• REQUIREMENT
Would you copy the lines below exactly and omit the images?

[[ DATASET ENTRIES, beginning ]]

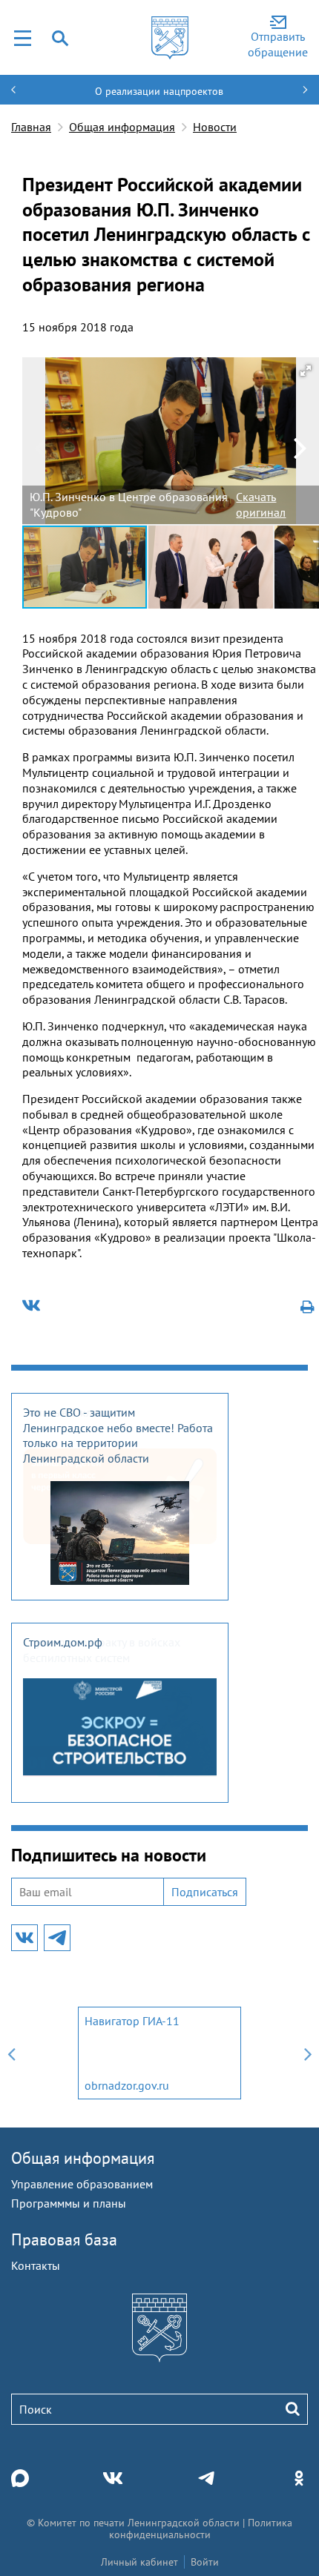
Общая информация (122, 126)
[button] (306, 371)
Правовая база (64, 2239)
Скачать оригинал (261, 504)
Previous (11, 2053)
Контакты (35, 2265)
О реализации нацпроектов (159, 91)
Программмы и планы (68, 2203)
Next (307, 2053)
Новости (215, 126)
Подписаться (204, 1891)
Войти (205, 2562)
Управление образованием (82, 2183)
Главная (31, 126)
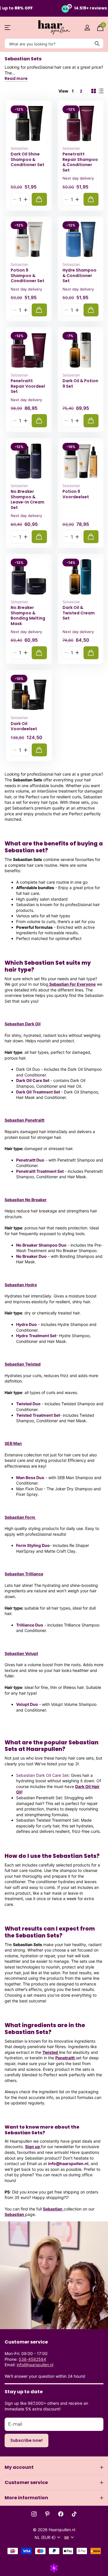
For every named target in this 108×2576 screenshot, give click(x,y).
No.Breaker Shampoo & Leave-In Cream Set (27, 499)
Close (54, 2467)
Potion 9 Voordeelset (75, 494)
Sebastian (19, 148)
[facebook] (60, 2514)
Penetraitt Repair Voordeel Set (28, 386)
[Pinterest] (47, 2514)
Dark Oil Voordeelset (24, 726)
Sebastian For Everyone (72, 984)
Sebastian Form (20, 1517)
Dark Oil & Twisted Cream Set (78, 613)
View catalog (8, 27)
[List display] (101, 91)
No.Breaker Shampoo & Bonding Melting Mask (28, 615)
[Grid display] (93, 91)
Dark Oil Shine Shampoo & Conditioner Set (27, 159)
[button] (25, 199)
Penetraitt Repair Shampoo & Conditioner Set (80, 162)
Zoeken (97, 44)
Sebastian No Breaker (26, 1199)
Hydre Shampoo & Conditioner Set (79, 276)
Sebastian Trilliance (24, 1573)
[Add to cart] (39, 199)
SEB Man (13, 1443)
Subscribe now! (26, 2440)
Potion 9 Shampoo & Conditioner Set (27, 276)
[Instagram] (34, 2514)
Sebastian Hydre (21, 1284)
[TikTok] (74, 2514)
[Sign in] (87, 27)
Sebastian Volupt (21, 1653)
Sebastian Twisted (23, 1364)
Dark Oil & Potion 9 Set (80, 383)
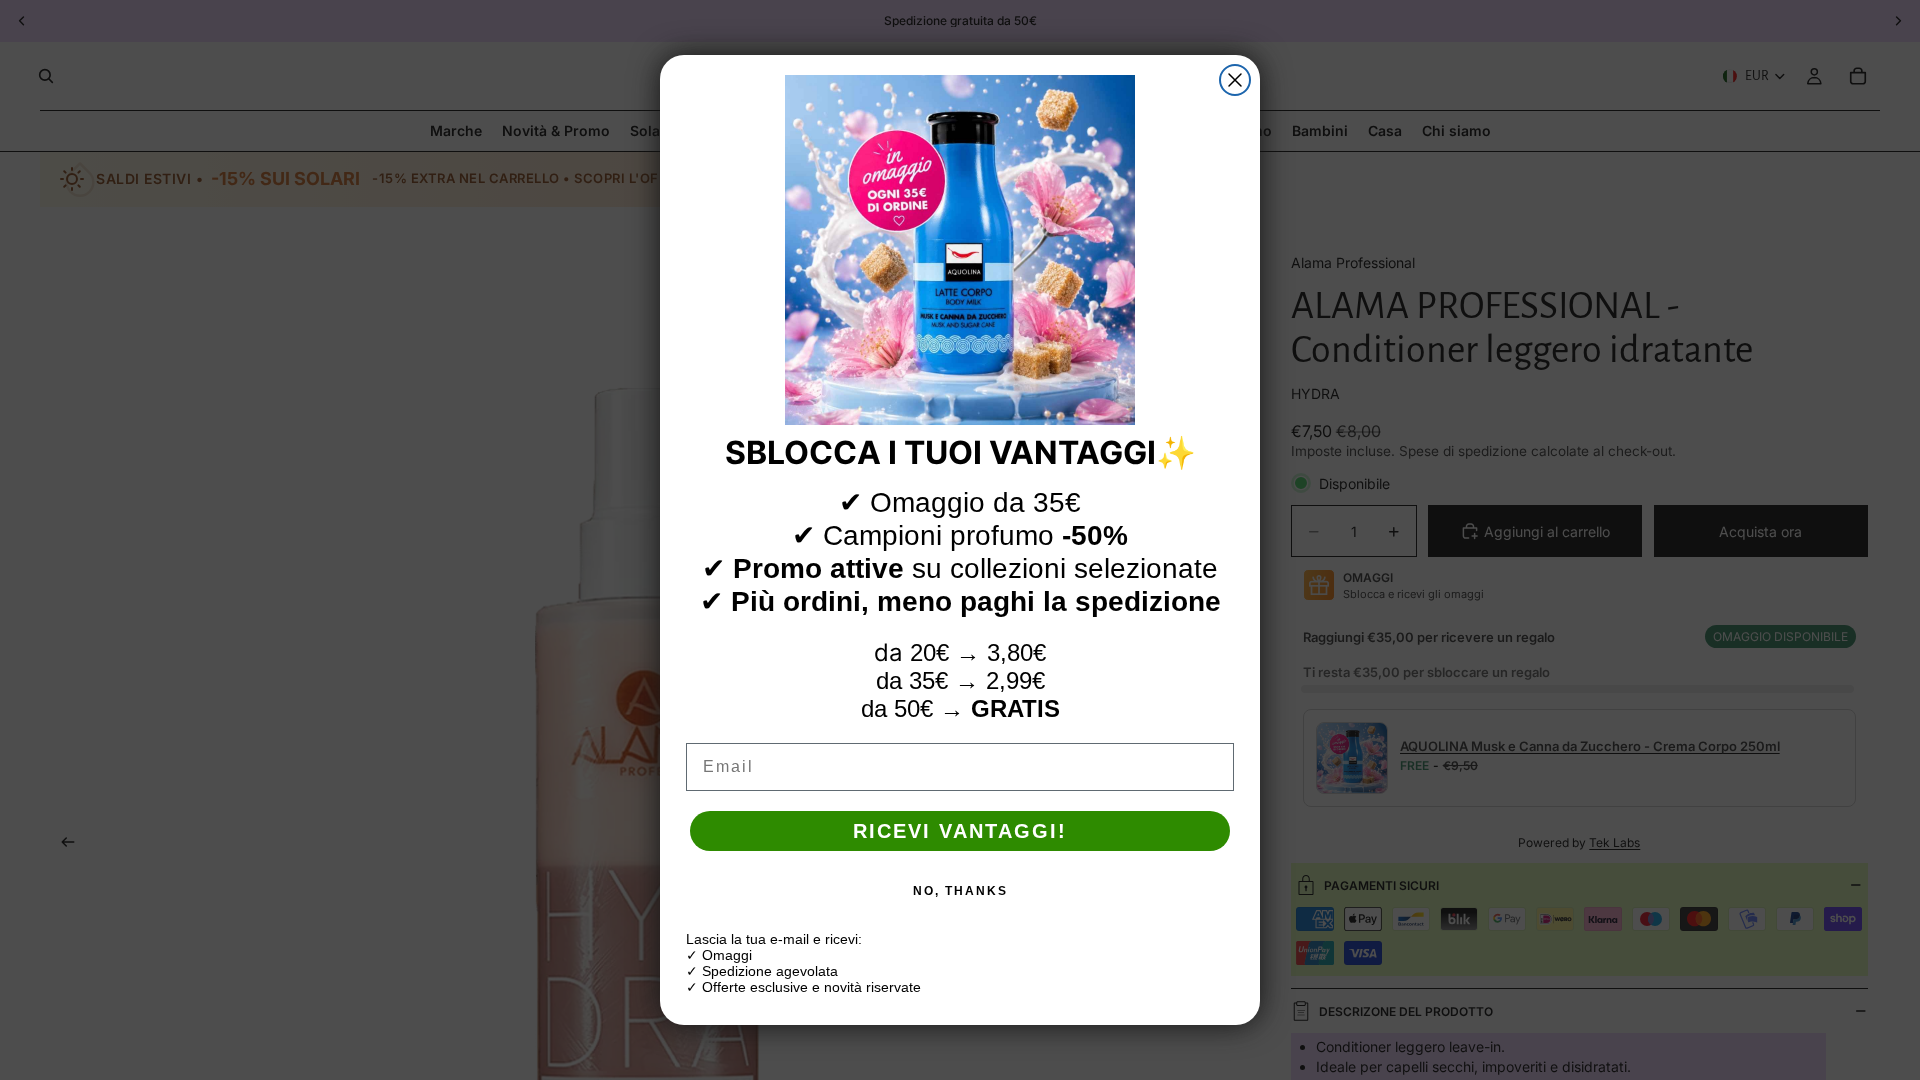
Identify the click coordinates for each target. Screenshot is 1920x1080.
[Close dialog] (1235, 80)
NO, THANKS (960, 891)
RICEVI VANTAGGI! (960, 831)
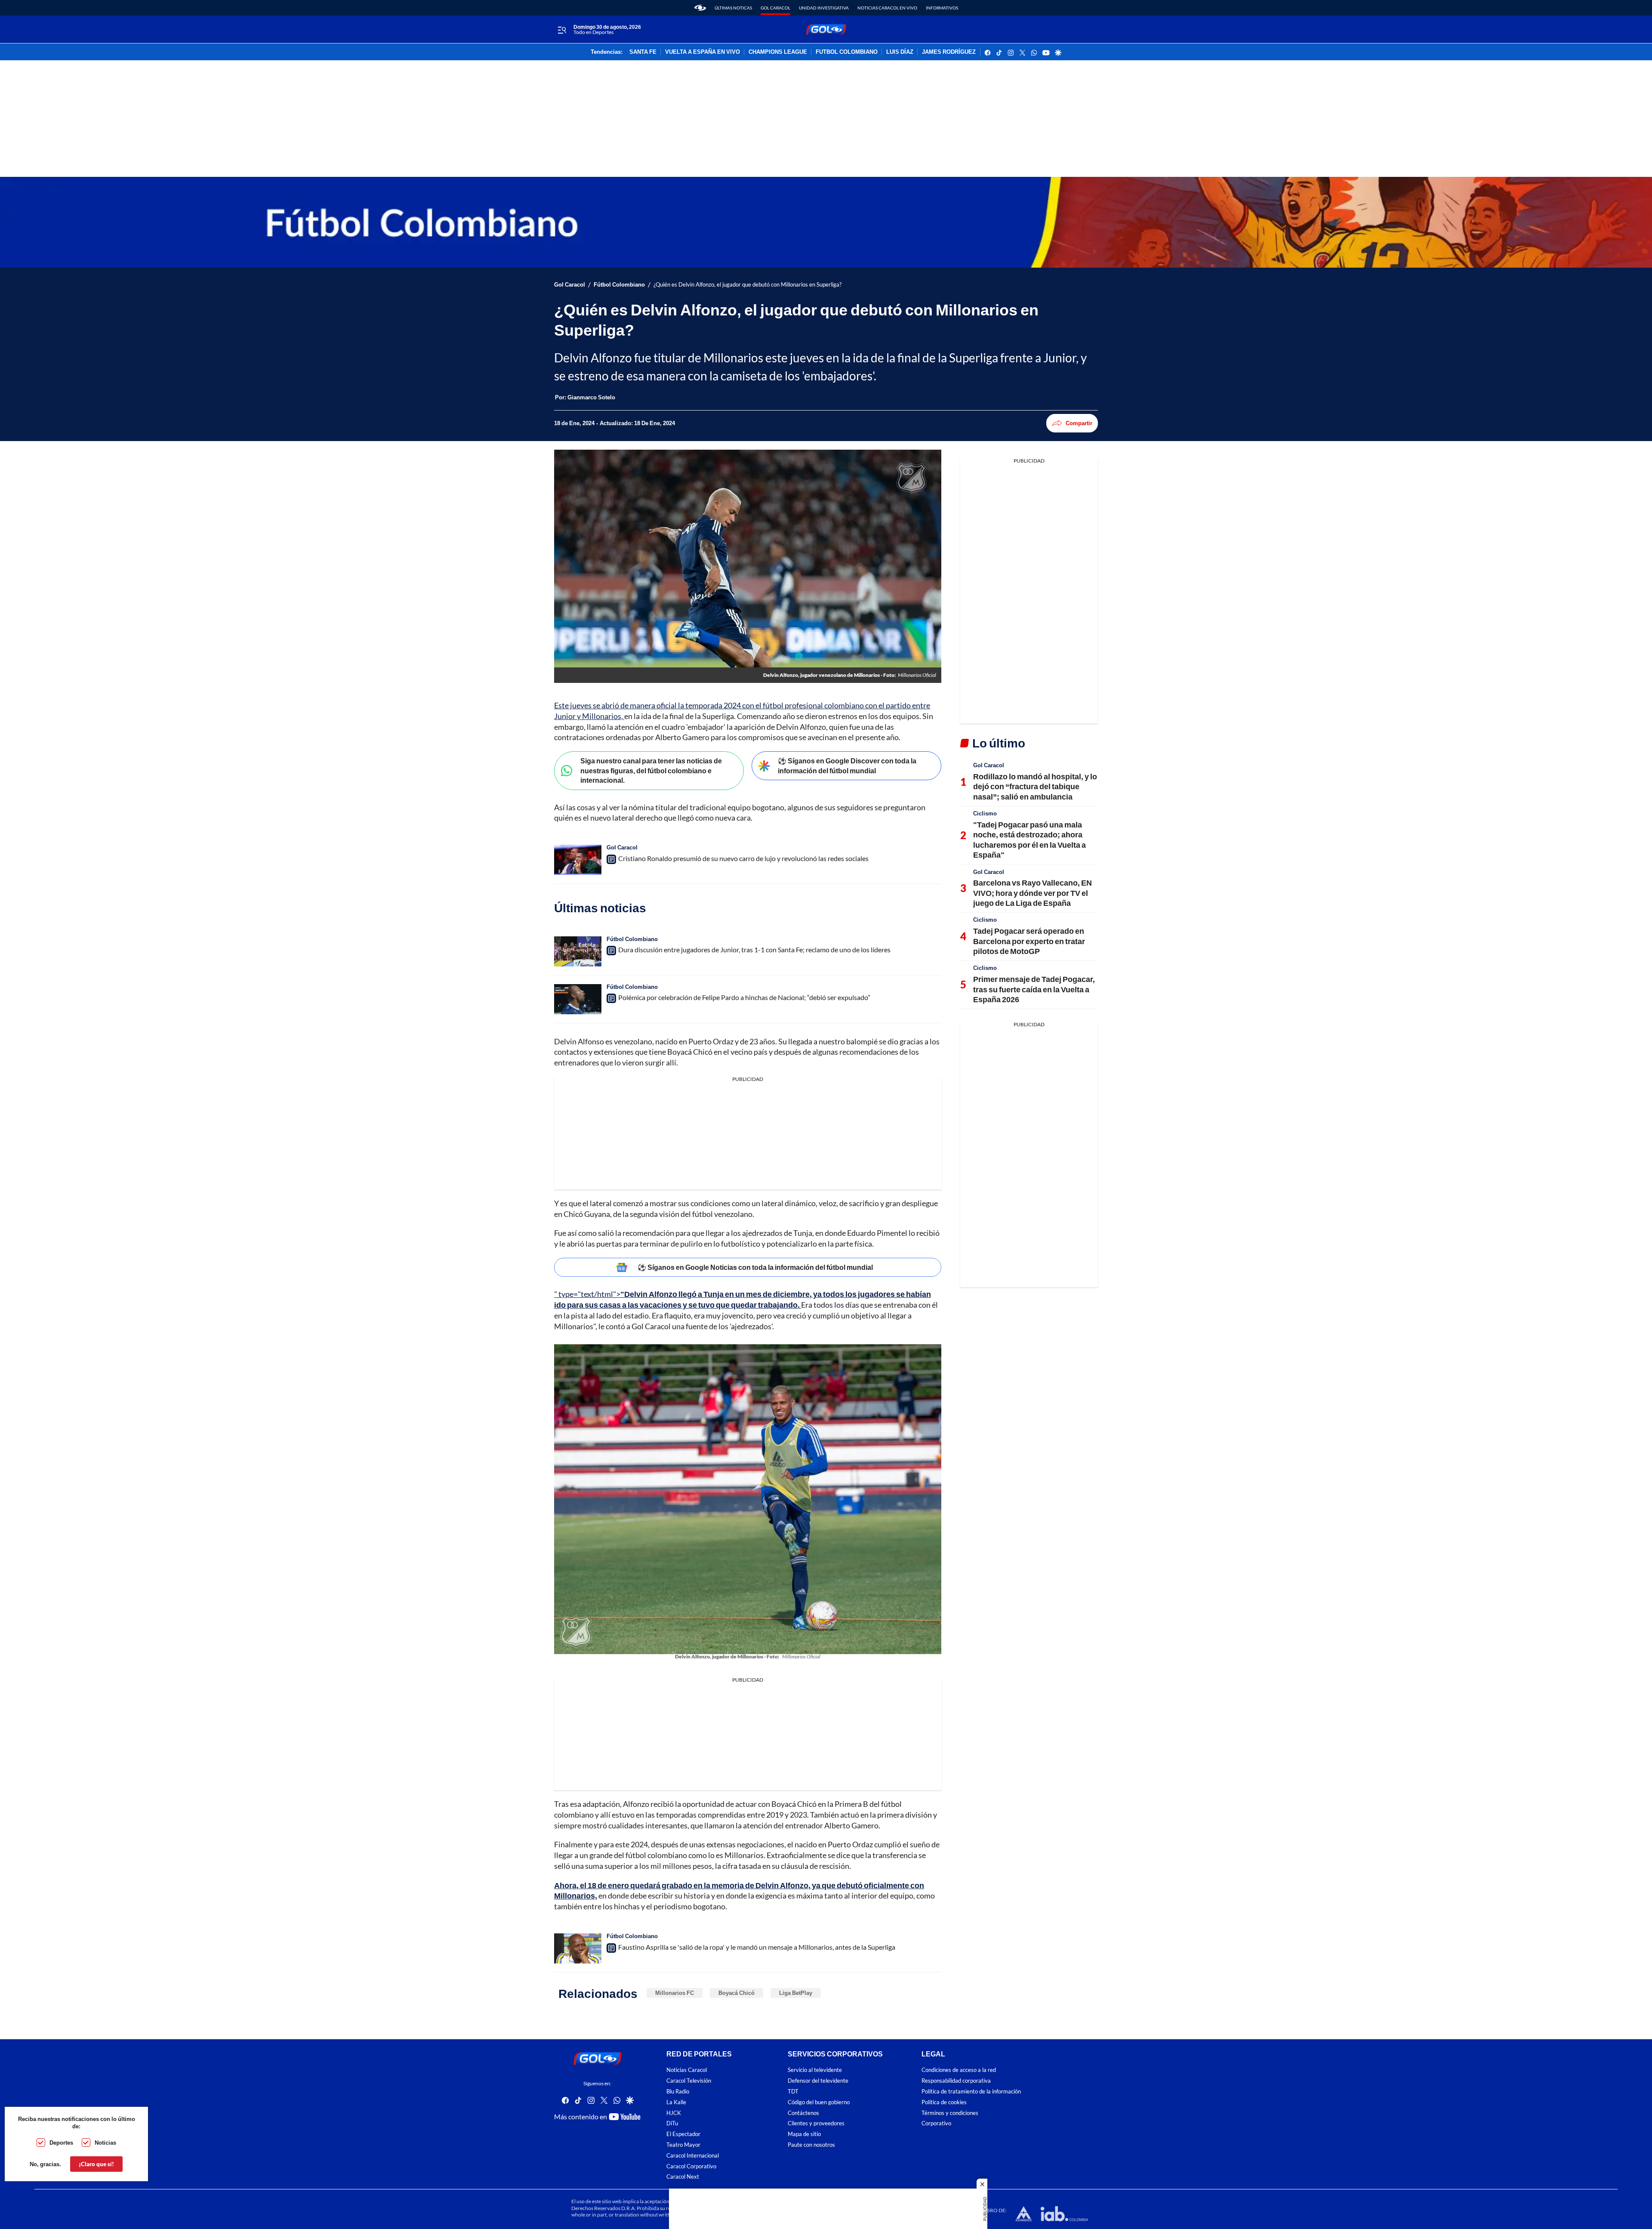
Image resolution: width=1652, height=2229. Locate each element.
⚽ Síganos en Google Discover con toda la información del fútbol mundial (847, 765)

[[ DATASET ENTRIES, end ]]

• SOLVED PROBLEM
Общая информация (122, 126)
[button] (306, 371)
Правовая база (64, 2239)
Скачать оригинал (261, 504)
Previous (11, 2053)
Контакты (35, 2265)
О реализации нацпроектов (159, 91)
Программмы и планы (68, 2203)
Next (307, 2053)
Новости (215, 126)
Подписаться (204, 1891)
Войти (205, 2562)
Управление образованием (82, 2183)
Главная (31, 126)
For every named target in this 108×2576 screenshot, give click(x,y).
No.Breaker Shampoo & Leave-In Cream Set (27, 499)
Close (54, 2467)
Potion 9 Voordeelset (75, 494)
Sebastian (19, 148)
[facebook] (60, 2514)
Penetraitt Repair Voordeel Set (28, 386)
[Pinterest] (47, 2514)
Dark Oil Voordeelset (24, 726)
Sebastian For Everyone (72, 984)
Sebastian Form (20, 1517)
Dark Oil & Twisted Cream Set (78, 613)
View catalog (8, 27)
[List display] (101, 91)
No.Breaker Shampoo & Bonding Melting Mask (28, 615)
[Grid display] (93, 91)
Dark Oil Shine Shampoo & Conditioner Set (27, 159)
[button] (25, 199)
Penetraitt Repair Shampoo & Conditioner Set (80, 162)
Zoeken (97, 44)
Sebastian No Breaker (26, 1199)
Hydre Shampoo & Conditioner Set (79, 276)
Sebastian Trilliance (24, 1573)
[Add to cart] (39, 199)
SEB Man (13, 1443)
Subscribe now! (26, 2440)
Potion 9 Shampoo & Conditioner Set (27, 276)
[Instagram] (34, 2514)
Sebastian Hydre (21, 1284)
[TikTok] (74, 2514)
[Sign in] (87, 27)
Sebastian Volupt (21, 1653)
Sebastian Twisted (23, 1364)
Dark Oil & Potion 9 Set (80, 383)
Identify the click coordinates for each target. Screenshot is 1920x1080.
[Close dialog] (1235, 80)
NO, THANKS (960, 891)
RICEVI VANTAGGI! (960, 831)
Image resolution: width=1652, height=2229. Locate each element.
⚽ Síganos en Google Discover con toda la información del fútbol mundial (847, 765)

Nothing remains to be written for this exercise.